MAUREEN SCOTT HARRIS (Canada)

Maureen Scott Harris was born in Prince Rupert, BC, grew up in Winnipeg, and lives in Toronto. She has worked as librarian, bookstore clerk, freelance writer/editor, and is now production manager for Brick Books.

A poet and essayist, Harris has two poetry collections: A Possible Landscape (Brick Books, 1993) and Drowning Lessons (Pedlar Press, 2004), as well as journal publications and two chapbooks. She has won both first and second prizes in Arc’s Poem-of-the-Year contest, and second prize in the Short Grain contest and one of CV2's contests. Drowning Lessons was awarded the Trillium Prize for Poetry in May 2005.

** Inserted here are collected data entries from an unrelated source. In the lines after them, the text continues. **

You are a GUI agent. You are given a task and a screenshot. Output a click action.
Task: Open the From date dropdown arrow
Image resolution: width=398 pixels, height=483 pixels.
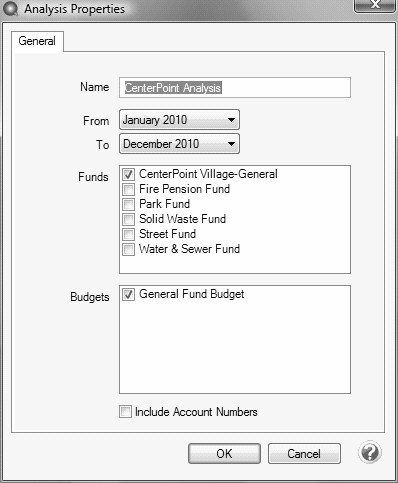231,120
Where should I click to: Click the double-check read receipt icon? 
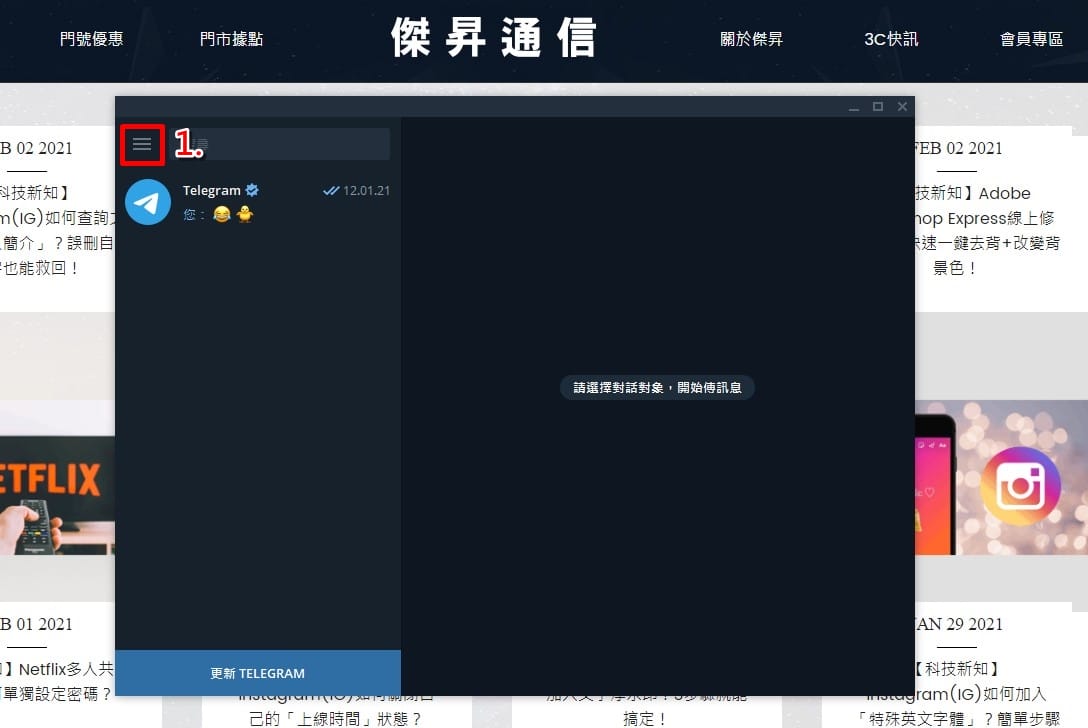point(331,191)
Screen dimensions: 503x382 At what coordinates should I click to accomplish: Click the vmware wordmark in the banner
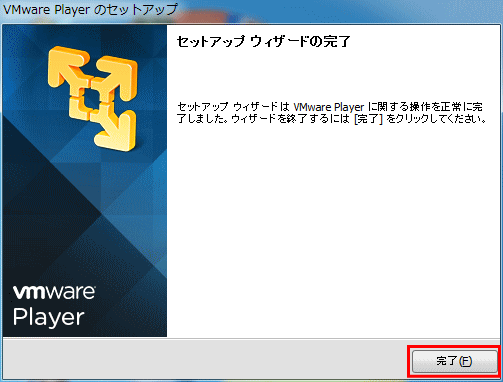(x=54, y=292)
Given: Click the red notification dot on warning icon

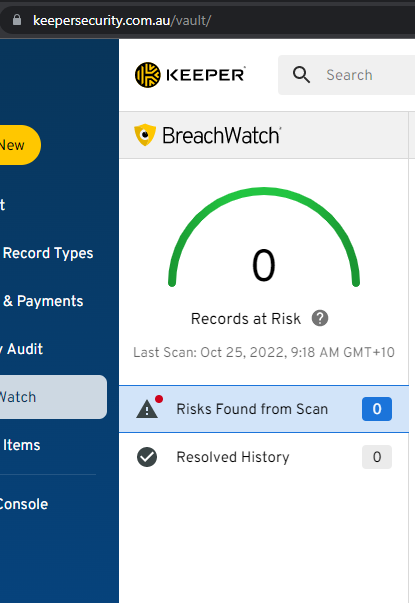Looking at the screenshot, I should [x=159, y=399].
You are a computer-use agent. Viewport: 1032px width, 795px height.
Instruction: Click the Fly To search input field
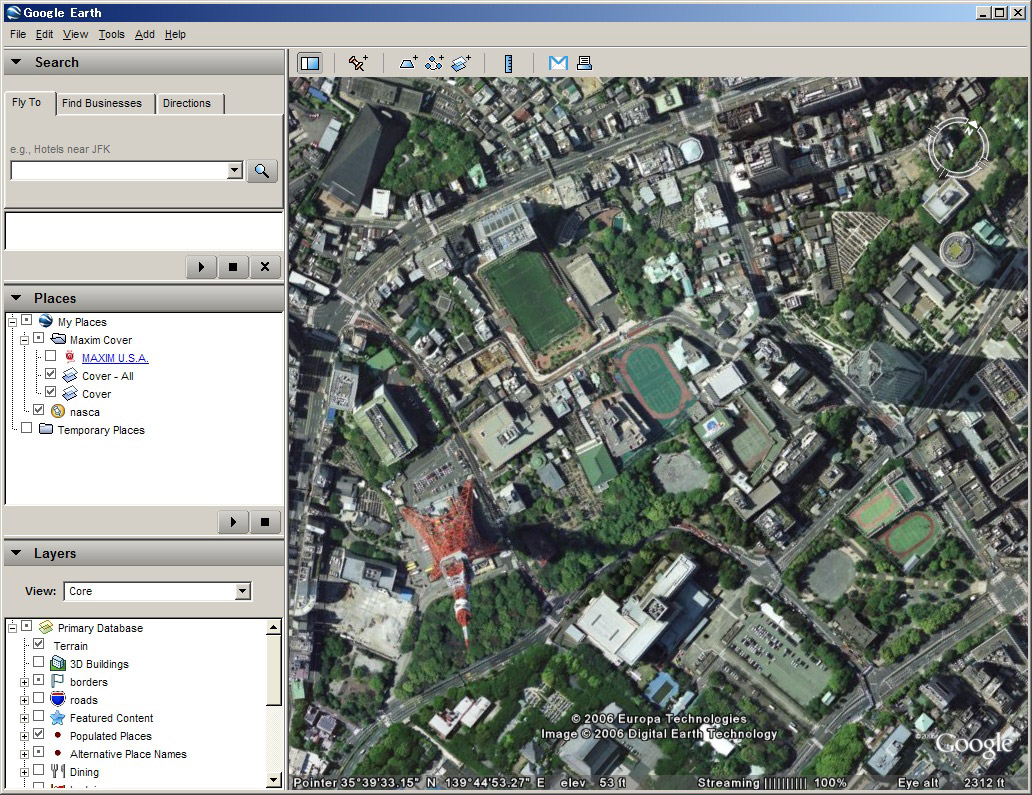(118, 171)
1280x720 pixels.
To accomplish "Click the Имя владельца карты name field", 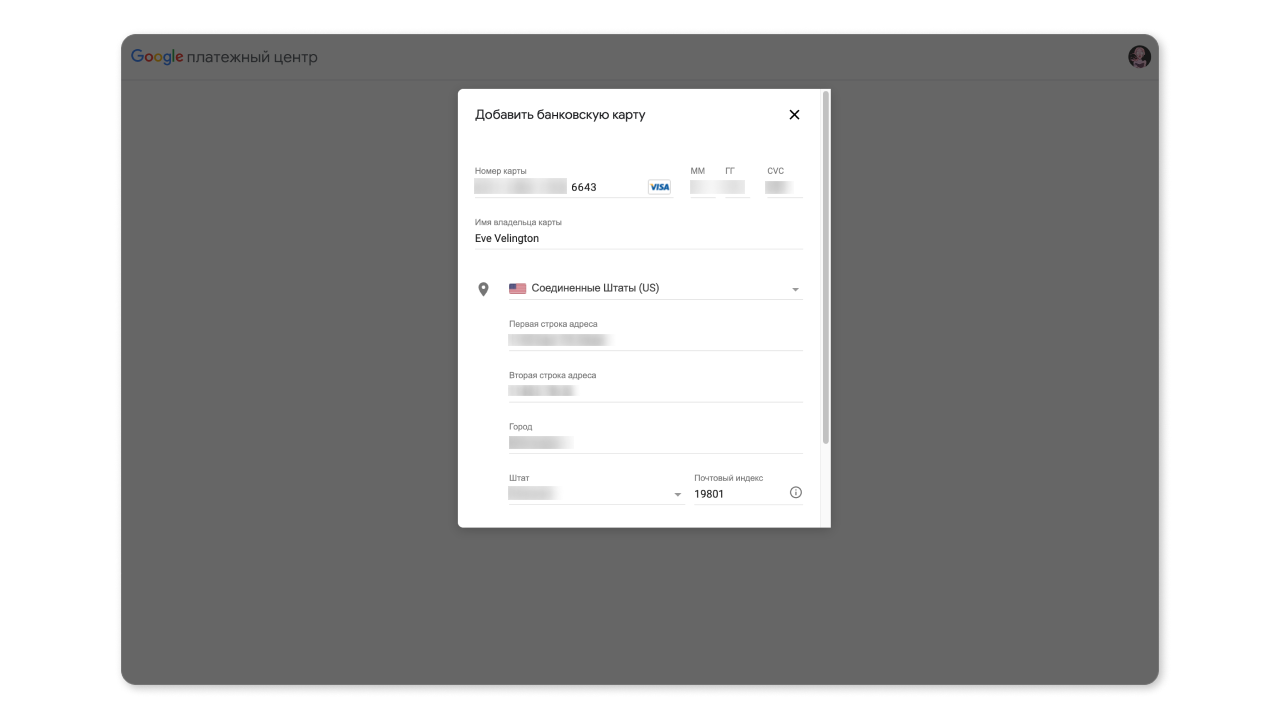I will (x=550, y=238).
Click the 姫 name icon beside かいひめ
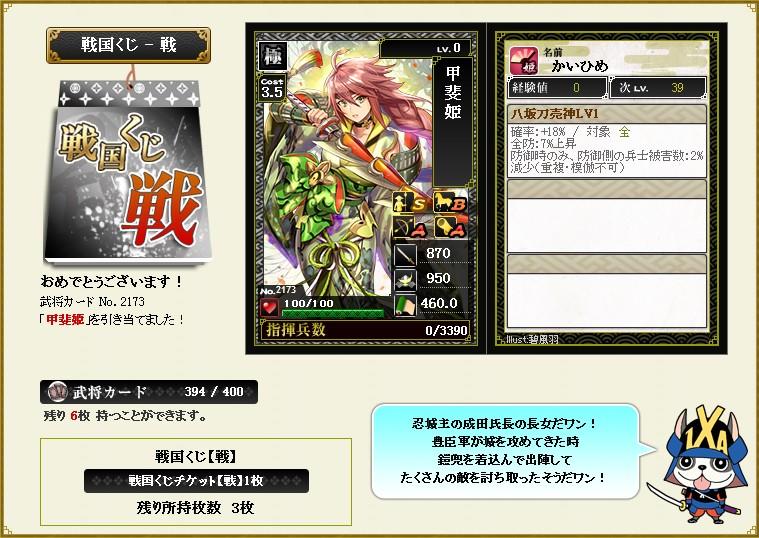This screenshot has width=759, height=538. tap(523, 61)
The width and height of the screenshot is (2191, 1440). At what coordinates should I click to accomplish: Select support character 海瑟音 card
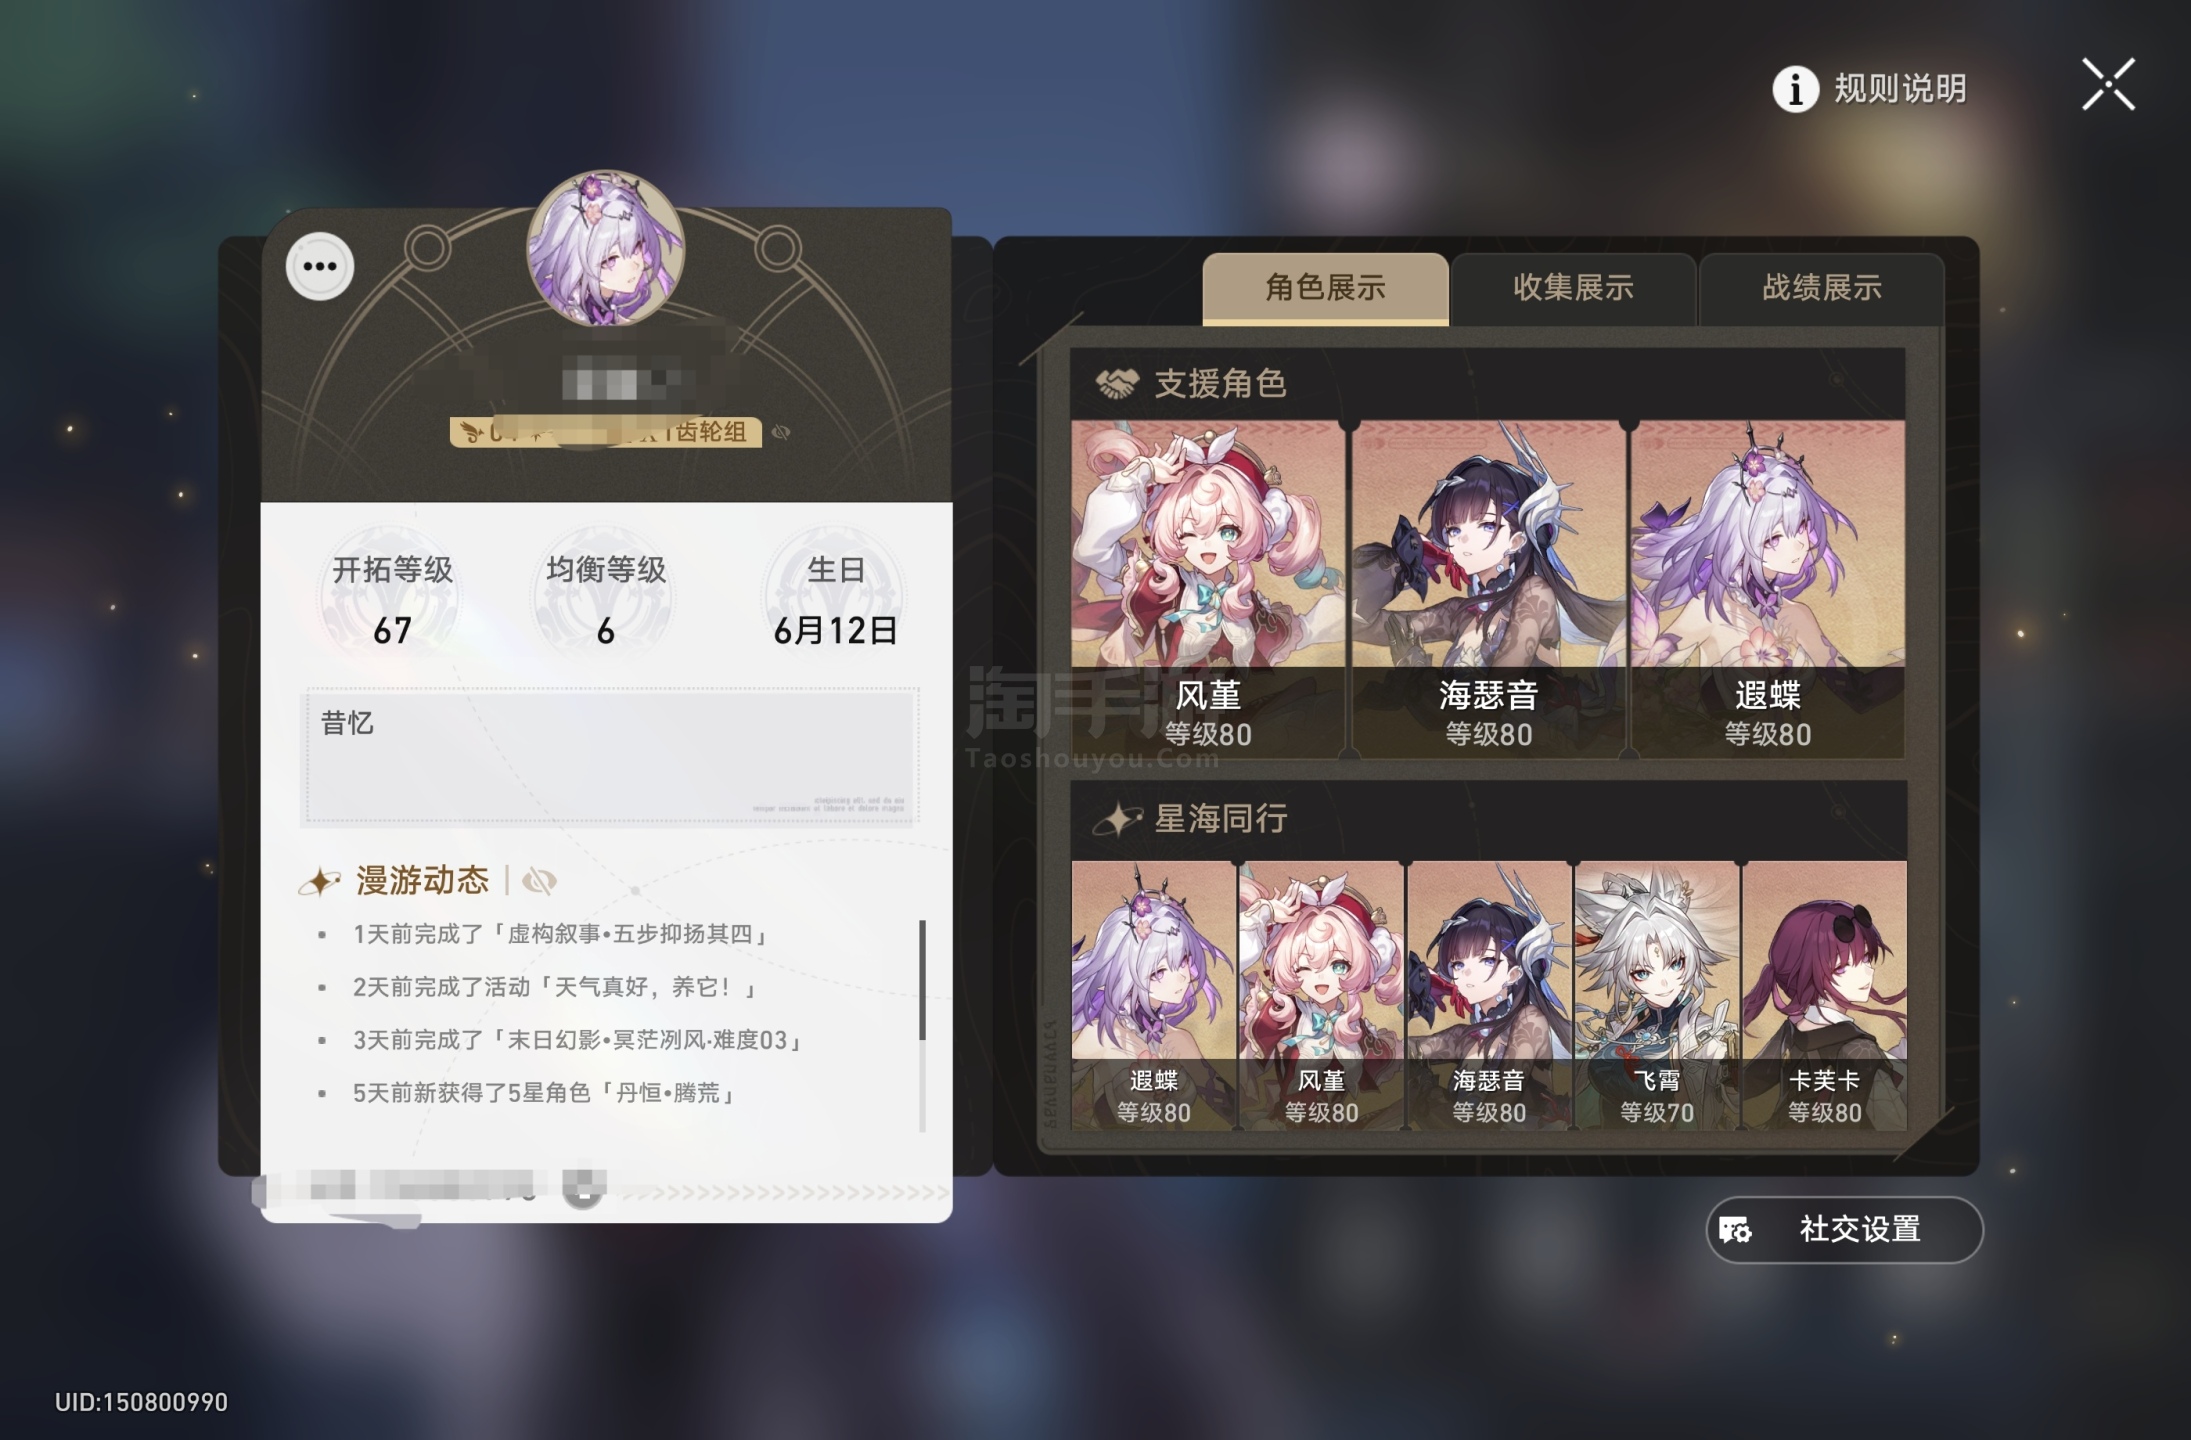point(1488,588)
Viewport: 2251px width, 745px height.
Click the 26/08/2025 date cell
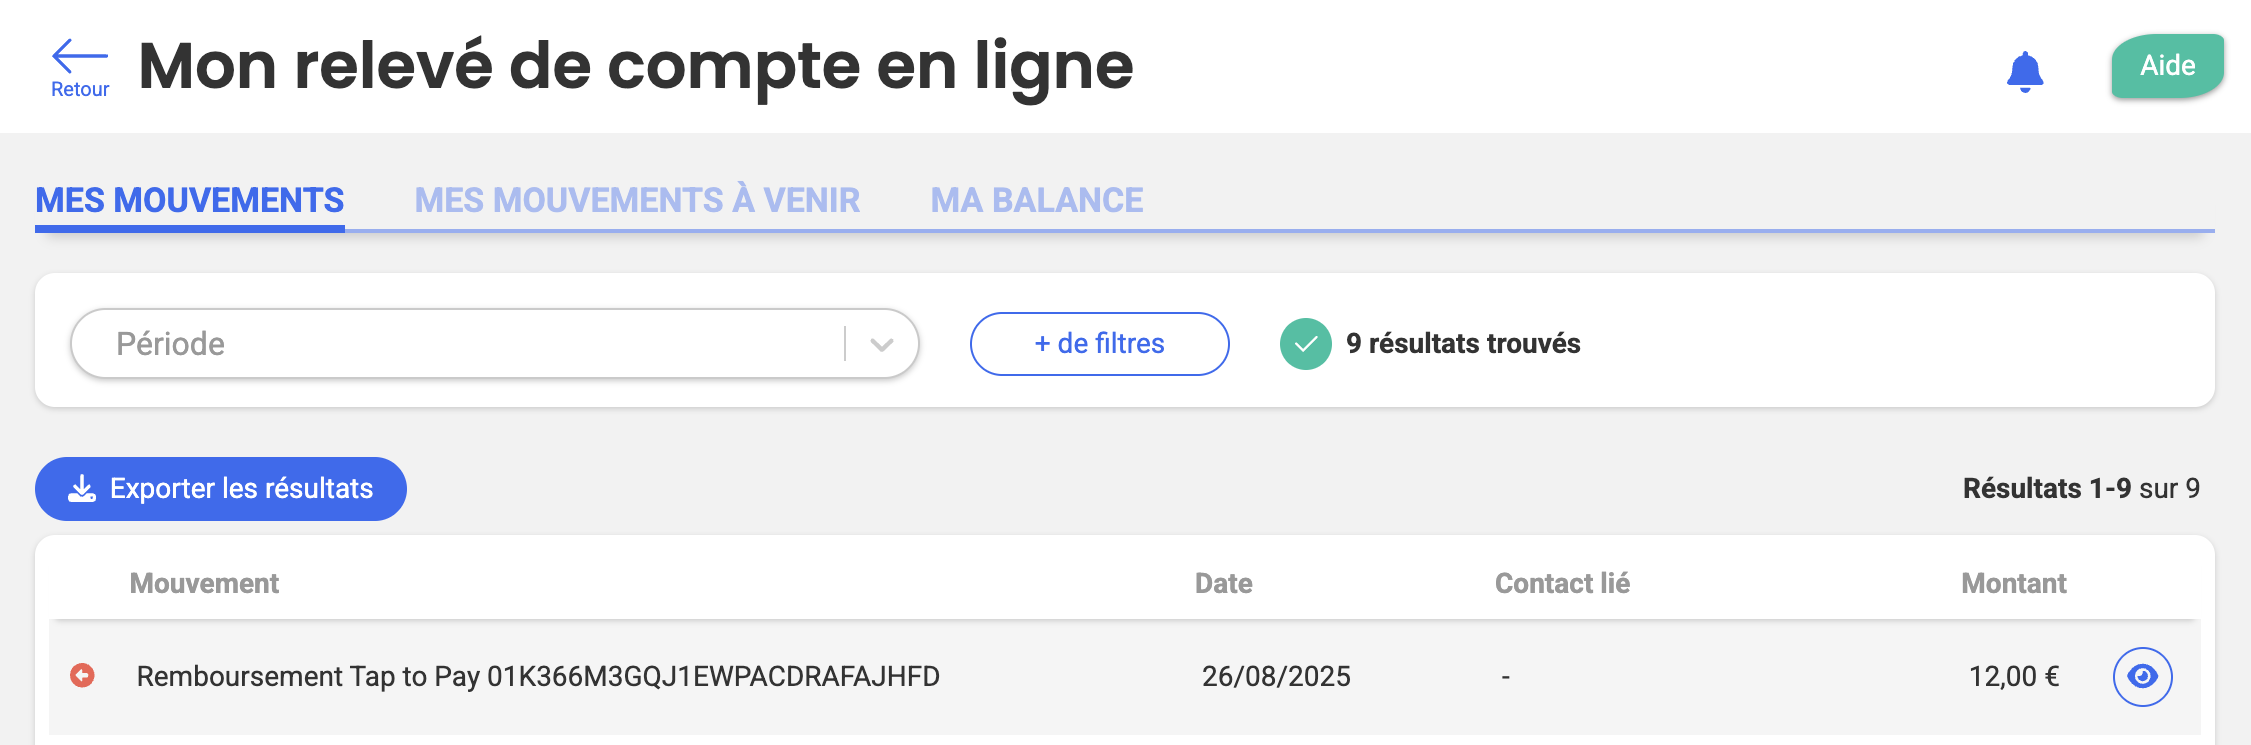point(1276,677)
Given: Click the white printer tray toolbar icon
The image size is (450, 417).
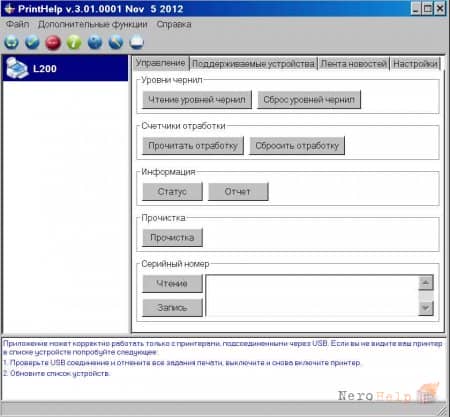Looking at the screenshot, I should tap(137, 42).
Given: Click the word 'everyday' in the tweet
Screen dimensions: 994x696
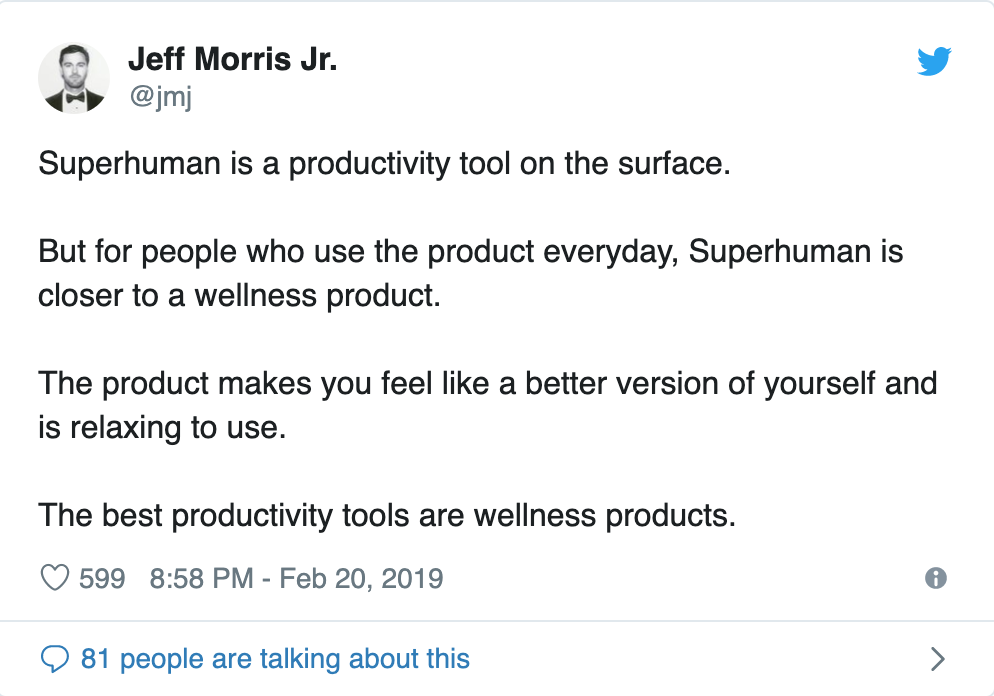Looking at the screenshot, I should coord(611,250).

In 2007 Prairie Fire awarded Harris first prize in their creative nonfiction contest for the essay "Opening the Griefcase". Her haibun sequence, Reaching Eastend, was nominated for both a National Magazine Award and a Western Magazine Award in 2007.

QUOTATIONS

Drowning Lessons will conduct you to the shadows, the edges, the depths, the biting sense of betweenness in a life that has not thrived. Such a bleak life concentrated in these pages – why is the book so wonderfully satisfying to read? Because Maureen Harris had gone deep, down and in, and returned with news as strange as it is familiar, "How can nothing / have so many shapes and be so hard to hang onto?" Between everything and nothing this compelling book shimmers like a liquid mirror.